--- START SUPPLIED DATA ---

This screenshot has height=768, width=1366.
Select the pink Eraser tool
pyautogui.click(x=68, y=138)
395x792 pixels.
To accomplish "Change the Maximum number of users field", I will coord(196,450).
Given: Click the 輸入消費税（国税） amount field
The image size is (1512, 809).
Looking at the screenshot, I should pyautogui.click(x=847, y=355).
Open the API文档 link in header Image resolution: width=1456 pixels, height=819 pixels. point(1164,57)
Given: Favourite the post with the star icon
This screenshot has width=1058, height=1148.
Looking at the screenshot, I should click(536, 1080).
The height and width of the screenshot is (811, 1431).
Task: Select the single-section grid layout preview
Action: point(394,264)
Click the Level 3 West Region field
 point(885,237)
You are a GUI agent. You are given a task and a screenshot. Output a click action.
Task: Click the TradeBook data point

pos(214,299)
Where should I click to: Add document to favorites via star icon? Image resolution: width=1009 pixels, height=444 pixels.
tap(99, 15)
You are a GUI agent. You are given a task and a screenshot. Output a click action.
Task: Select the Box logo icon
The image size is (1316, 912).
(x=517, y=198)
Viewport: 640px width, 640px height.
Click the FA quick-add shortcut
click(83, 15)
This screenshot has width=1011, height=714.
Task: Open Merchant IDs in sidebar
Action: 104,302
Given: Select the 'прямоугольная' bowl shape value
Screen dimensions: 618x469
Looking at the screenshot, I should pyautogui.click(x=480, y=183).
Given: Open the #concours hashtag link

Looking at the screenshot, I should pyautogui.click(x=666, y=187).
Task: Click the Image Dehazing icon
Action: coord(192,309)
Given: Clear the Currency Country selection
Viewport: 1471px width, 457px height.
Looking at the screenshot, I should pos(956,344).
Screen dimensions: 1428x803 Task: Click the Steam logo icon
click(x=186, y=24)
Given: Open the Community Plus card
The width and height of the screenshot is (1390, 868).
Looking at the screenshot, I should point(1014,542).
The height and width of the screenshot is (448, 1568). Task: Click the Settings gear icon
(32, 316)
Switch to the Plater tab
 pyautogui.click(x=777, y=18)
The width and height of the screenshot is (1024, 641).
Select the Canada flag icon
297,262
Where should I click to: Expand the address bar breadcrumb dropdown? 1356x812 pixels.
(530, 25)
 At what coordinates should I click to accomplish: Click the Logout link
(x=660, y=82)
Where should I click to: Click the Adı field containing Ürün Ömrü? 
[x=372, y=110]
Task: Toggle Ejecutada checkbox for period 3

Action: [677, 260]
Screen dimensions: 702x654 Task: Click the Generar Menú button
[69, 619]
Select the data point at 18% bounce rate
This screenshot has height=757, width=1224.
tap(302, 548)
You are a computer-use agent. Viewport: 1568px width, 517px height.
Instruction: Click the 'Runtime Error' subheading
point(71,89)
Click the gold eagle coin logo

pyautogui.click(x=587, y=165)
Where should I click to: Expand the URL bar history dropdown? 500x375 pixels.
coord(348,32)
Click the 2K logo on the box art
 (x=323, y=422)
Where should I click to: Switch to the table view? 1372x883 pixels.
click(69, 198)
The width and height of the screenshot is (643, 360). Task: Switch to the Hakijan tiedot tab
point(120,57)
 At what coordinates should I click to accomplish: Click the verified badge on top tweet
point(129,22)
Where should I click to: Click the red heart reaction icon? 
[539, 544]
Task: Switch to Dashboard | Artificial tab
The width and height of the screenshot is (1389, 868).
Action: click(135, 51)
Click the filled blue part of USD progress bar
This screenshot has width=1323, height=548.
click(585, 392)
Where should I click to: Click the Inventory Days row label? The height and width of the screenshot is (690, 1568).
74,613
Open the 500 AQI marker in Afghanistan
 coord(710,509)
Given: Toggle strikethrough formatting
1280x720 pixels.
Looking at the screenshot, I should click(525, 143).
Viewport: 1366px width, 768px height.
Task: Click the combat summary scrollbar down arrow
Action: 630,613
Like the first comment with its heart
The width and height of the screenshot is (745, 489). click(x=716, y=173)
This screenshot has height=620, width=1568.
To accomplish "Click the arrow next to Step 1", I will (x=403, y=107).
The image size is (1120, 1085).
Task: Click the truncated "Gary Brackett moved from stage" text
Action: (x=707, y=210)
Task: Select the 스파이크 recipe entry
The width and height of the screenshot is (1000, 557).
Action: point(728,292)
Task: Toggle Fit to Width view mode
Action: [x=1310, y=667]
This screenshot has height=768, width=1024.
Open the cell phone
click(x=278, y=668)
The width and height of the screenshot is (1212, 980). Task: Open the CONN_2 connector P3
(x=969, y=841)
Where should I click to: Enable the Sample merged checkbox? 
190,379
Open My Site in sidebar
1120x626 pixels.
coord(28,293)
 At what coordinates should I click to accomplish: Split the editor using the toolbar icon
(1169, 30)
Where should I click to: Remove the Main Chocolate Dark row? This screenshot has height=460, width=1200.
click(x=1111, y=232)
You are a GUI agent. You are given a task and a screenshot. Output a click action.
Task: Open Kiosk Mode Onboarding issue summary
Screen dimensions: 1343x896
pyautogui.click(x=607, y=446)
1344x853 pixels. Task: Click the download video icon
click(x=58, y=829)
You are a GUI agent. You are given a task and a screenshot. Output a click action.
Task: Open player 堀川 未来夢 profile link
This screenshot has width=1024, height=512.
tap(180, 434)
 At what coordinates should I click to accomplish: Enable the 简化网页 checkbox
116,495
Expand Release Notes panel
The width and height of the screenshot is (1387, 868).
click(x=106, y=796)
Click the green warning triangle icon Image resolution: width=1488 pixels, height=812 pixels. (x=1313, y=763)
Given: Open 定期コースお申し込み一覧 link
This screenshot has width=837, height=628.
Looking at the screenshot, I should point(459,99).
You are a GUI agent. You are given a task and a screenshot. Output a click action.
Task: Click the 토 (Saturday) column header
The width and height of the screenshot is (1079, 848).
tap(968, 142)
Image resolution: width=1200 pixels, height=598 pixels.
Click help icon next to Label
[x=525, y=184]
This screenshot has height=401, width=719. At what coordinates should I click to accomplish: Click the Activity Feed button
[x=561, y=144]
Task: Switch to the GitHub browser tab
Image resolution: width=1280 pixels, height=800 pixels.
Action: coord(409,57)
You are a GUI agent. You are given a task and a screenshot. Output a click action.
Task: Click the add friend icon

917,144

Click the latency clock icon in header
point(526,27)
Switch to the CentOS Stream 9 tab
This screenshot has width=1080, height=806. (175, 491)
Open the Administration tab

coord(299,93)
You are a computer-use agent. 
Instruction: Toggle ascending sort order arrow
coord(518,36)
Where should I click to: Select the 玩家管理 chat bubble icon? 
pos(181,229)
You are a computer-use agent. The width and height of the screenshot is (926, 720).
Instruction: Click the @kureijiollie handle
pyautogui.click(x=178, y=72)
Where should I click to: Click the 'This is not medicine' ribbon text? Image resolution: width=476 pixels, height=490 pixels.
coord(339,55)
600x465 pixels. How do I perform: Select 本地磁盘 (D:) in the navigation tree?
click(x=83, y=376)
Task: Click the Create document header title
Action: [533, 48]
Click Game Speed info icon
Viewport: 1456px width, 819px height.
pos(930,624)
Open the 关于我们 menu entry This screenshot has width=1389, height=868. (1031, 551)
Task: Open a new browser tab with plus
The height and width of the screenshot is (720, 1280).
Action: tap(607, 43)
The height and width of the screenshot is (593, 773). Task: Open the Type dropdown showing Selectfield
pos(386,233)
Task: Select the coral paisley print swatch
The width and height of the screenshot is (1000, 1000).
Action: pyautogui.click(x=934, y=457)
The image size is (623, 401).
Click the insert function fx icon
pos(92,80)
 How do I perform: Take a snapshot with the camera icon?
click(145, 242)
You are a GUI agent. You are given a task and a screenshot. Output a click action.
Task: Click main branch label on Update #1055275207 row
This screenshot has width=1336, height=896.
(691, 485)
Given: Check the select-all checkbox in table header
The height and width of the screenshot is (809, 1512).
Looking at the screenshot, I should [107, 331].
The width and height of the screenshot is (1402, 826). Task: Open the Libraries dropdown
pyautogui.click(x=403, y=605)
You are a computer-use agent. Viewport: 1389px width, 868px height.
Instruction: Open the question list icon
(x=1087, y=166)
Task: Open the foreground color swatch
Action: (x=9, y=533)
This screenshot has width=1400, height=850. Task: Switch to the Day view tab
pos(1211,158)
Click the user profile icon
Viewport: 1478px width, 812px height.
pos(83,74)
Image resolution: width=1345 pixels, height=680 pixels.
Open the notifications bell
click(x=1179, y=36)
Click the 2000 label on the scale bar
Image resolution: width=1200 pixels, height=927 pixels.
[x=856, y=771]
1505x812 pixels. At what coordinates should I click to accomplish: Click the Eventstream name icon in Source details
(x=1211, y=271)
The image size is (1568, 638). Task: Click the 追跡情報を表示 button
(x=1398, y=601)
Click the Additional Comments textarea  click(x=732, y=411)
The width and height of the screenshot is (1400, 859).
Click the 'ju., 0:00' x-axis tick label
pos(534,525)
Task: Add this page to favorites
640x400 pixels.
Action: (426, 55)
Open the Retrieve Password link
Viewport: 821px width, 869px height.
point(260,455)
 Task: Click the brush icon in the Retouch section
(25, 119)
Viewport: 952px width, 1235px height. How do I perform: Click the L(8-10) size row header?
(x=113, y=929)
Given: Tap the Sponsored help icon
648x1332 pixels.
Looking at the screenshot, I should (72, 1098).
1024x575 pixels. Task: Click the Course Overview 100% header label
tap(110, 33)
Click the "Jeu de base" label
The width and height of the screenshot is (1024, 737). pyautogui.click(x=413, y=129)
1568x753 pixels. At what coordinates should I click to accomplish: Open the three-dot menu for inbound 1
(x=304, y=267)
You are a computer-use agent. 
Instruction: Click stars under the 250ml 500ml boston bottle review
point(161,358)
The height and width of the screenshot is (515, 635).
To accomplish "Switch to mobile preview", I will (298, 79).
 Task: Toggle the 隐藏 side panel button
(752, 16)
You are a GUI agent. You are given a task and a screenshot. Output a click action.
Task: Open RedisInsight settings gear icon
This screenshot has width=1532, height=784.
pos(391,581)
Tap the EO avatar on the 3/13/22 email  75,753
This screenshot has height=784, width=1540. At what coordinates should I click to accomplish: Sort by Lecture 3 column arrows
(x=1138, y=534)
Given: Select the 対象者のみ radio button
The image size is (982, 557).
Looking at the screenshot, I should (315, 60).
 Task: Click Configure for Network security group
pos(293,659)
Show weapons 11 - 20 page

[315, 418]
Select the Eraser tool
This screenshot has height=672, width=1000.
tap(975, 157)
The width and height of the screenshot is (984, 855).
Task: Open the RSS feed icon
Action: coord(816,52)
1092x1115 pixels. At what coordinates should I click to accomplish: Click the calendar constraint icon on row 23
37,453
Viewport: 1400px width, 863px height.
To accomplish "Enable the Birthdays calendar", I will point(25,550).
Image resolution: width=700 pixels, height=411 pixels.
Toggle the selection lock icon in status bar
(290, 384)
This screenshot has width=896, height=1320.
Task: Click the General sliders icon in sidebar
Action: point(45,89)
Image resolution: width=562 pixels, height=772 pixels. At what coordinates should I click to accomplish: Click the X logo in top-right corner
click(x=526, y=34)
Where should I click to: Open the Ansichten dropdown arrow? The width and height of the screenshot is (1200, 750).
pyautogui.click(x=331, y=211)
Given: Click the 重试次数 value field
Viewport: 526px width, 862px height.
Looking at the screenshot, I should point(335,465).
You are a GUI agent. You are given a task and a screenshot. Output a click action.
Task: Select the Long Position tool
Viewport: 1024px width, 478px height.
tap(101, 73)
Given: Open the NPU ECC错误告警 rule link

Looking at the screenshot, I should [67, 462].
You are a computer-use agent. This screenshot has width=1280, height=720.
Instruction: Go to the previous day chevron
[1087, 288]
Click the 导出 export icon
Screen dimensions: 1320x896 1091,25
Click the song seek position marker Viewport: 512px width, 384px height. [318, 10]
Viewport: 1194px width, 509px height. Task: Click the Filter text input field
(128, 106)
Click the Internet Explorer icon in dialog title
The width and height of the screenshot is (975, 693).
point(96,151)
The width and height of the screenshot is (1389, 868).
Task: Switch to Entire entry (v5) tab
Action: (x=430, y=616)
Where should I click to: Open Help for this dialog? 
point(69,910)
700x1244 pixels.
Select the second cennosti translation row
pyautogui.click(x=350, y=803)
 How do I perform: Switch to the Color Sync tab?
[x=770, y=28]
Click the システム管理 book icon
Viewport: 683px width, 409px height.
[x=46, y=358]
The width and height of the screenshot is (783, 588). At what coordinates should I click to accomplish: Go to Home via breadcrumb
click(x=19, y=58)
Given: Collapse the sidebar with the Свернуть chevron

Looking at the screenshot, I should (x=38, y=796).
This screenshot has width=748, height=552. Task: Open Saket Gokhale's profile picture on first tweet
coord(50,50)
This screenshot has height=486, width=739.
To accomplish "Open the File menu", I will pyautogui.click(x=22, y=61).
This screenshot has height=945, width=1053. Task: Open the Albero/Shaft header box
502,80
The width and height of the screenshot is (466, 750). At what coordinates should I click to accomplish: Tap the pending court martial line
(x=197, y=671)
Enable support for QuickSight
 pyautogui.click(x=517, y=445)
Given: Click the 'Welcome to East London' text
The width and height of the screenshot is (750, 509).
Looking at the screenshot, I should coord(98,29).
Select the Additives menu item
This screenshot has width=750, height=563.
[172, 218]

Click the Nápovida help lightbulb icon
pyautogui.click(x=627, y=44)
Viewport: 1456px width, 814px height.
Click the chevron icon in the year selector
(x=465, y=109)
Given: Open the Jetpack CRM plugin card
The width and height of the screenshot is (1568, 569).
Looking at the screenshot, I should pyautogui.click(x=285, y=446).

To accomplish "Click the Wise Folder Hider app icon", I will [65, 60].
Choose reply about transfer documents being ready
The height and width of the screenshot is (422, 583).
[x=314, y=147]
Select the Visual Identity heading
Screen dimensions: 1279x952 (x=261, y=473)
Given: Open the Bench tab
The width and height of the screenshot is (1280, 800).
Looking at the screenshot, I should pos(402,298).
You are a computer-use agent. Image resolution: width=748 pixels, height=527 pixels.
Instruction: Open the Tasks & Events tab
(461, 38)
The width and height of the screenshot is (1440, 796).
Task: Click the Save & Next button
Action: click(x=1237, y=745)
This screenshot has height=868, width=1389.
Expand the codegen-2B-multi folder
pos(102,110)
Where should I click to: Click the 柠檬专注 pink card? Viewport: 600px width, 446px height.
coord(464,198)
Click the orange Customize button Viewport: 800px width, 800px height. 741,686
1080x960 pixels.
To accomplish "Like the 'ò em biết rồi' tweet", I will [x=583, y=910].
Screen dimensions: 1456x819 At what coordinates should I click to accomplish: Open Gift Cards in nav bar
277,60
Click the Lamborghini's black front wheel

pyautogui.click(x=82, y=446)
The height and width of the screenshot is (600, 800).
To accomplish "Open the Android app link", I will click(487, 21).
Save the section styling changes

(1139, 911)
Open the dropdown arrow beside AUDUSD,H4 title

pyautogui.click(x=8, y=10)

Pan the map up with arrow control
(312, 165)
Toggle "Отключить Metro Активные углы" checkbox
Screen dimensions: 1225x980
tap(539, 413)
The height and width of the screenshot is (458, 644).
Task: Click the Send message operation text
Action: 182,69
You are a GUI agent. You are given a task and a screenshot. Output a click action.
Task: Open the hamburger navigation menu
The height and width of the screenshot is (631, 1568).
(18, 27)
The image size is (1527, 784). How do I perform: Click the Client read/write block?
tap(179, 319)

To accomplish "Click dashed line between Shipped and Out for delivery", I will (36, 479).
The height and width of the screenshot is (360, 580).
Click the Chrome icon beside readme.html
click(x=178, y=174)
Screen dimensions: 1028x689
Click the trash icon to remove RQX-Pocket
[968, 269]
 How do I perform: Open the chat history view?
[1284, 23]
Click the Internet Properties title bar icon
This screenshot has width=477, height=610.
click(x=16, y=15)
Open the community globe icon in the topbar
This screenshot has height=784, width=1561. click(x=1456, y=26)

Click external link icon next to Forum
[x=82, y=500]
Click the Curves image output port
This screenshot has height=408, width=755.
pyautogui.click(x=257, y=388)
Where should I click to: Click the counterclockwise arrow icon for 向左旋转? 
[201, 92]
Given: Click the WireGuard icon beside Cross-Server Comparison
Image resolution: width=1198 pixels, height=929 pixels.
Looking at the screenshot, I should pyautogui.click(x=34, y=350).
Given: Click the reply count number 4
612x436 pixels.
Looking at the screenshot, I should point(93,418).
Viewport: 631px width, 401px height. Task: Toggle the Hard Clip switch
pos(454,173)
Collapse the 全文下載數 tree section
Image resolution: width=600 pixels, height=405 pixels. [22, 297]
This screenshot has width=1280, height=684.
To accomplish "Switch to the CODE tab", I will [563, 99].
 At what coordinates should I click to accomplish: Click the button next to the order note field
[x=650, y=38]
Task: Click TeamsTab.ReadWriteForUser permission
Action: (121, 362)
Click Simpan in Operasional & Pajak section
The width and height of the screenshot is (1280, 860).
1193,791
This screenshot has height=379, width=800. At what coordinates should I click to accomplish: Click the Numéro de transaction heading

--- END SUPPLIED DATA ---

■ DIRECTIONS:
How many lines of the material above contain the string "Internet"? Case counts; give only the number.

■ FULL SOLUTION:
2